Task directions: Starting at the line that contains "Image resolution: width=1365", transcribe each line exactly through the end of the data below, and skip any pictures.

Items from a dataset:
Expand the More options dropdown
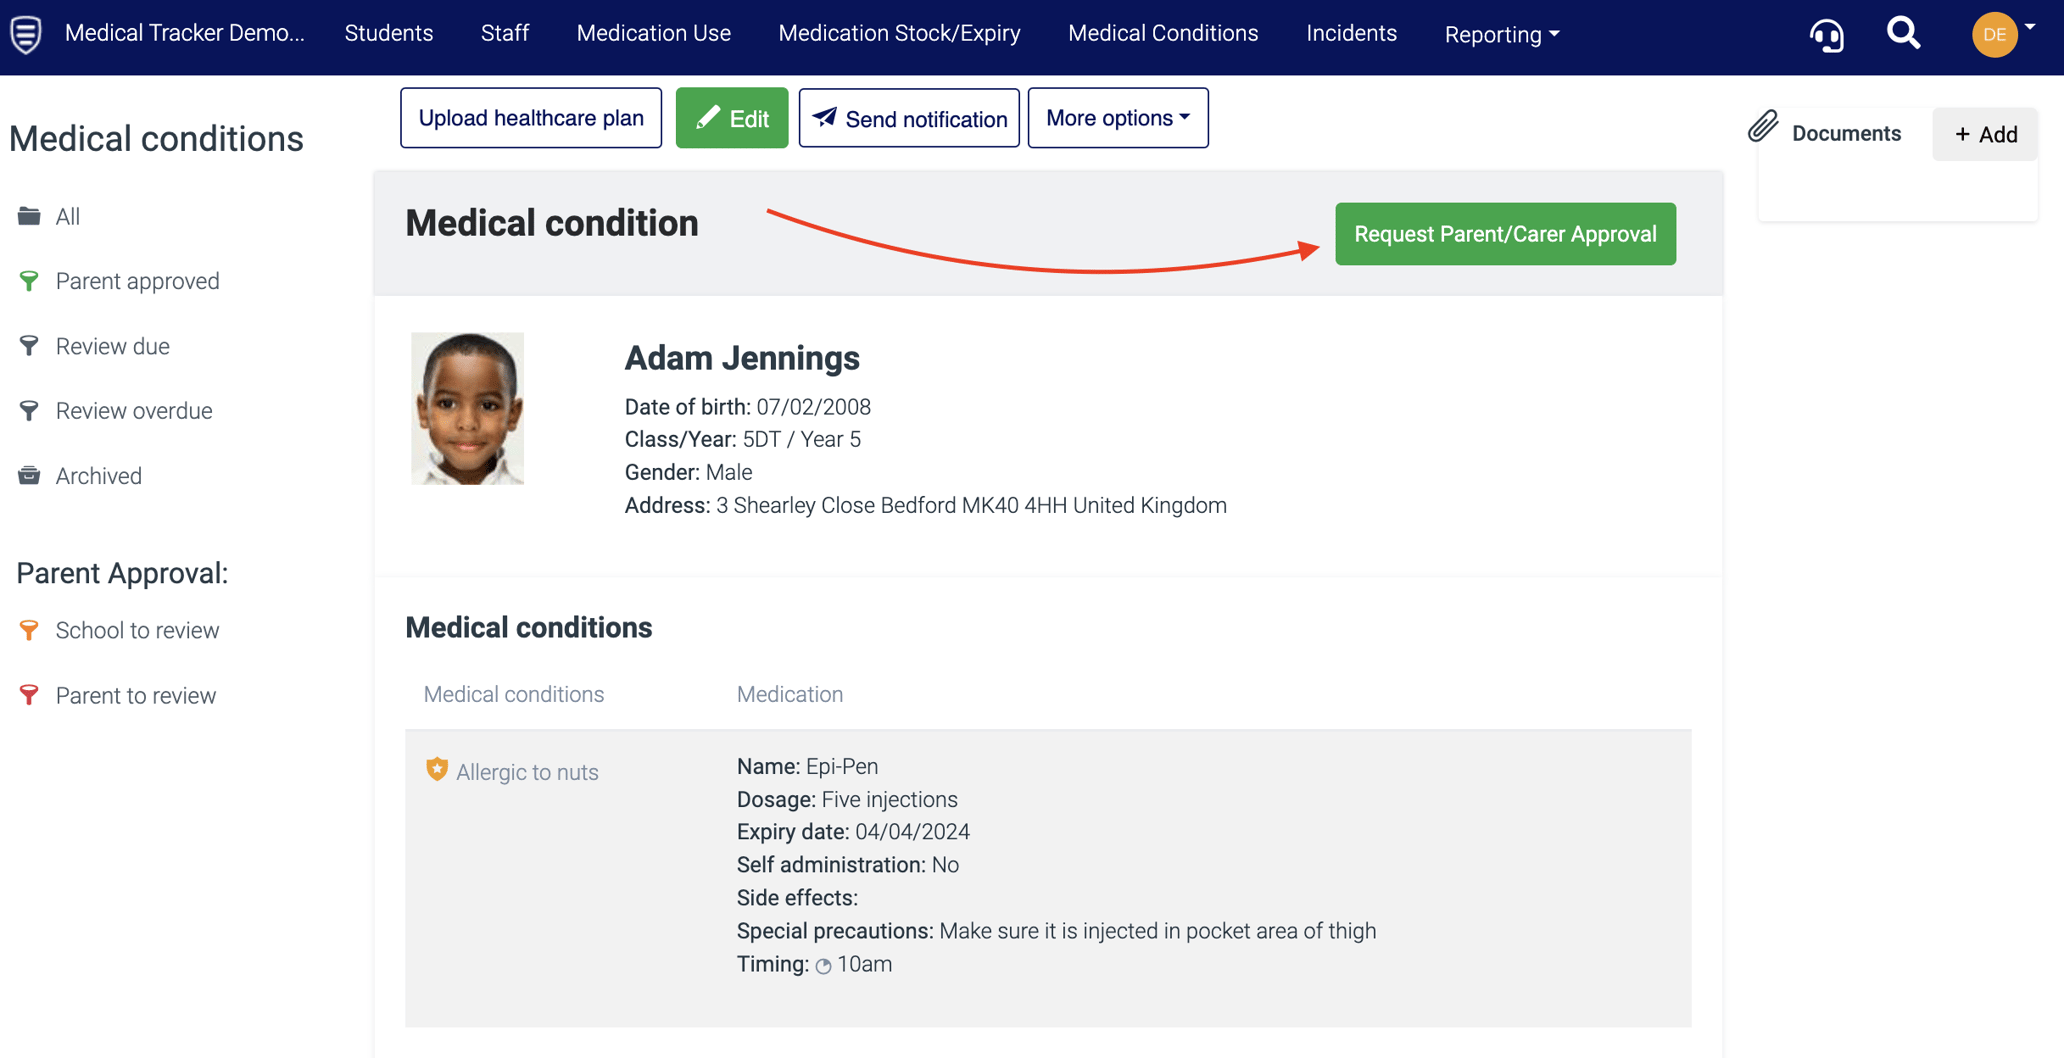Viewport: 2064px width, 1058px height. coord(1117,118)
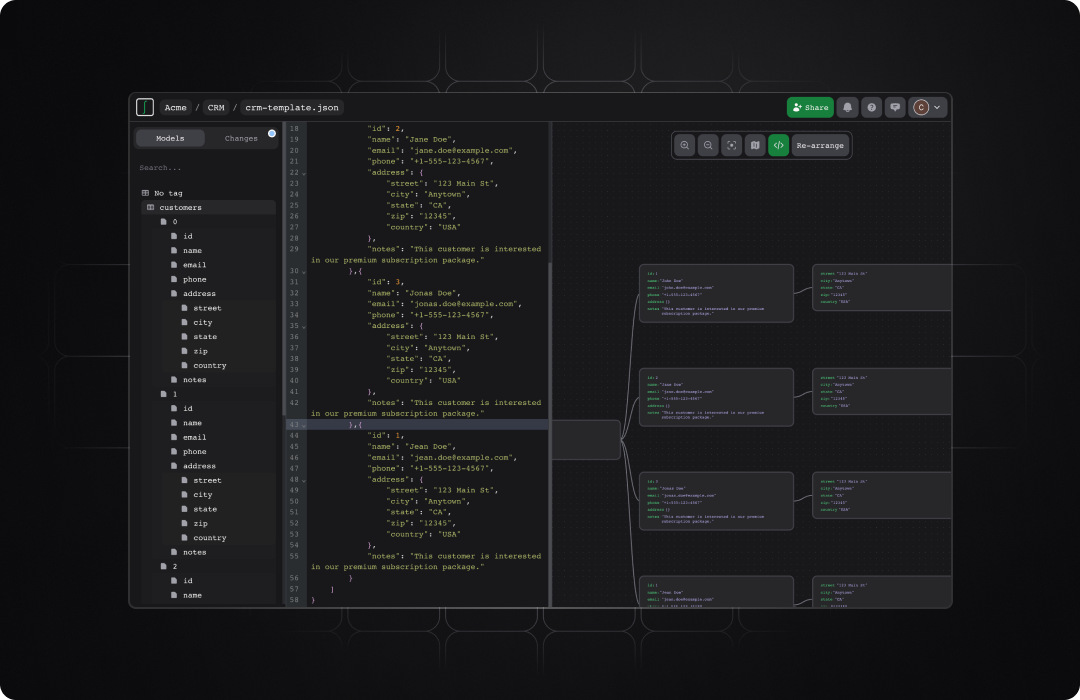Click the zoom in magnifier icon
This screenshot has width=1080, height=700.
pos(685,146)
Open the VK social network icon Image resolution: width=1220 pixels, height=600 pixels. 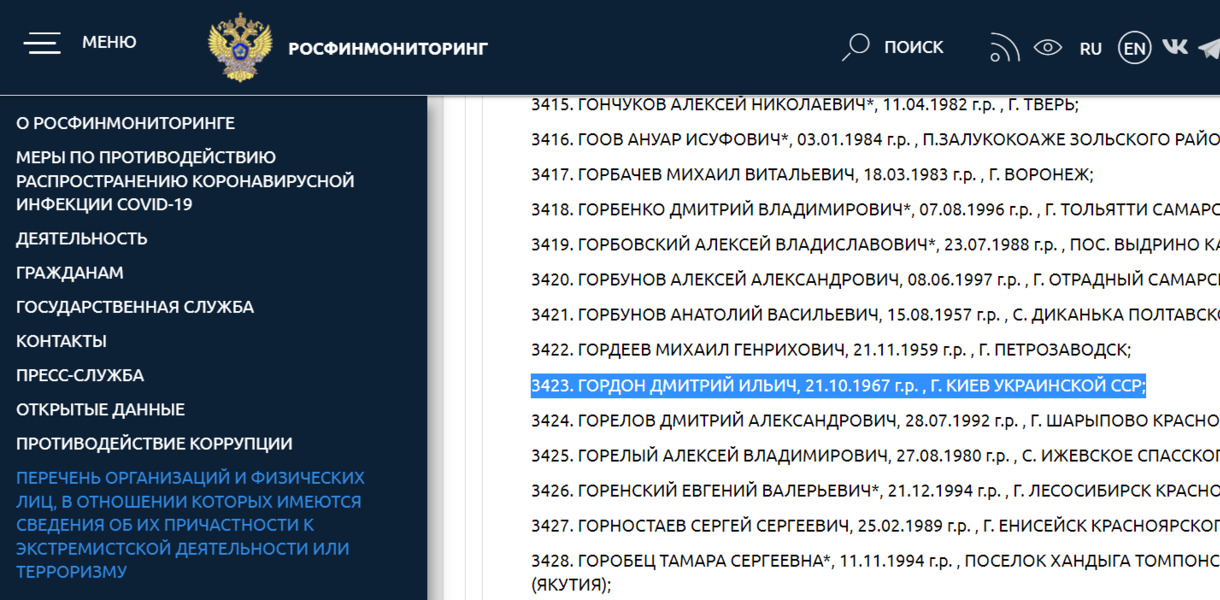click(1175, 46)
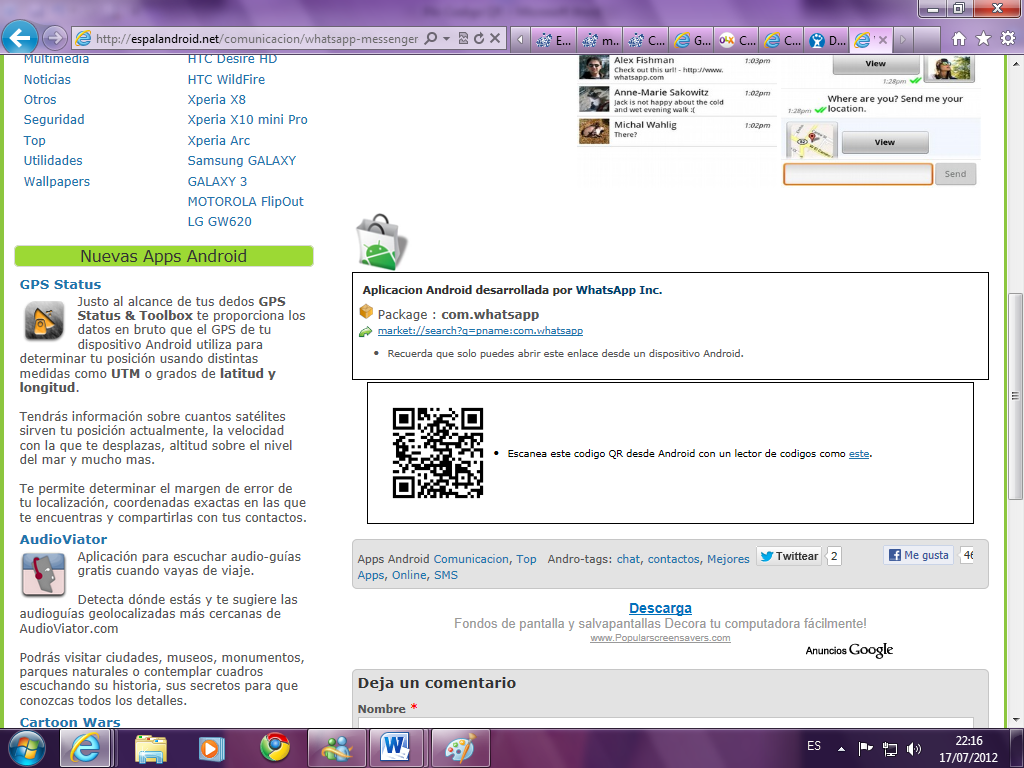Open the address bar search dropdown arrow
1024x768 pixels.
[445, 39]
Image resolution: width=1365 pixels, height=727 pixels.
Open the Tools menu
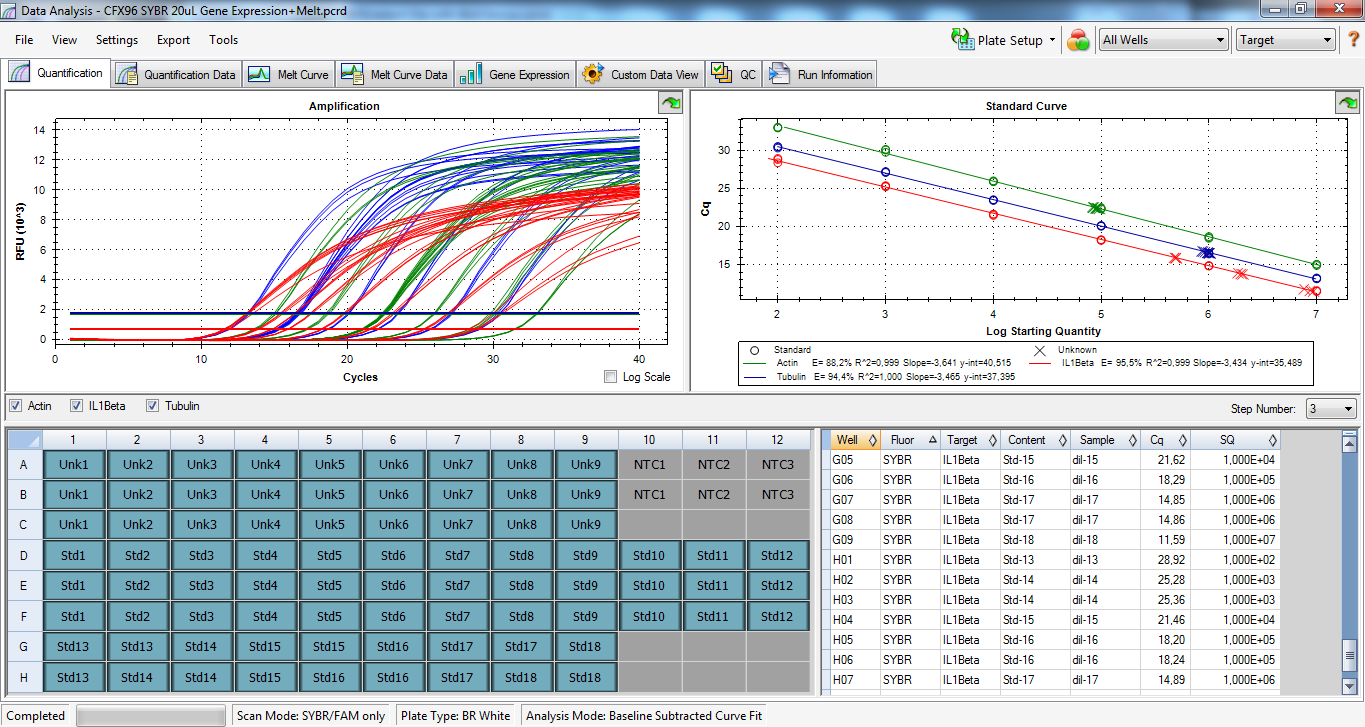pyautogui.click(x=223, y=40)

Task response:
Image resolution: width=1365 pixels, height=727 pixels.
Open the Tools menu
pyautogui.click(x=223, y=40)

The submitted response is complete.